My leg didn’t look pretty.
Once settled into the guest house I started sorting my stuff and making preparations. After today, I’ve got six days to get to Wadi Halfa.
Sorry for the grotesque photo of my leg. But you can see the spot where I had popped the blister, plus all the big blister and ugly yellow junk. OUch.
This is the bottle that split like the other. Now I figure the other didn’t split when I crashed. Rather the immense heat of the day somehow caused the gas in the can to expand eventually causing the can to burst? Is this possible? The bottle certainly wasn’t filled beyond the fill point. But I think this is rather dangerous as the containers is designed to contain compustible and flammable liquids.

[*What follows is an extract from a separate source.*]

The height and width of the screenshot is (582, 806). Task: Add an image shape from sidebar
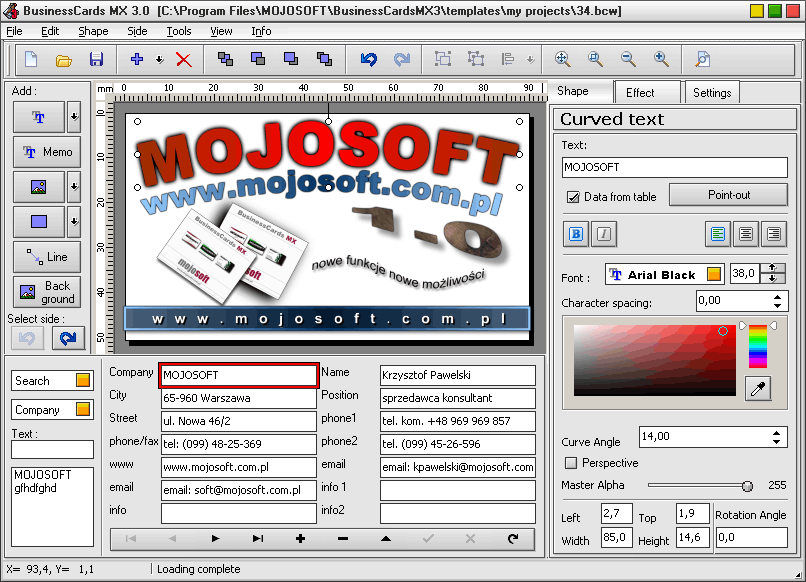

I discovered that the second 1.5L SIGG bottle that I used to carry fuel had also split. This had my mind spinning. The split in the bottle looked exactly like the one I discovered back in Ethiopia. While there was no gas floating in a pool at the bottom of my left Aerostich tank pannier, the guide books I kept stashed her reeked of gas — rather — benzine. I don’t know exactly what happened, but a quick “smell check” revealed that the bottom of my Rallye2 riding pants also smelled of gas. Seems the gas leaked out while I was riding, got on my pants. But could have it gotten through my boot and onto my skin? Or did the heat from that very hot engine riding in the blazingly hot desert cause a reaction where the temperature rose to new heights causing the excessive heat to burn my leg? I’ve ridden through the hottest deserts and for nearly three years and never have seen anything like this. The blister lacked any puss but the floating bubble of putrid yellow skin not only looked scary but to the touch felt very bad. And the pain, safe to say wearing those boots causes a little too much friction and soreness for my liking.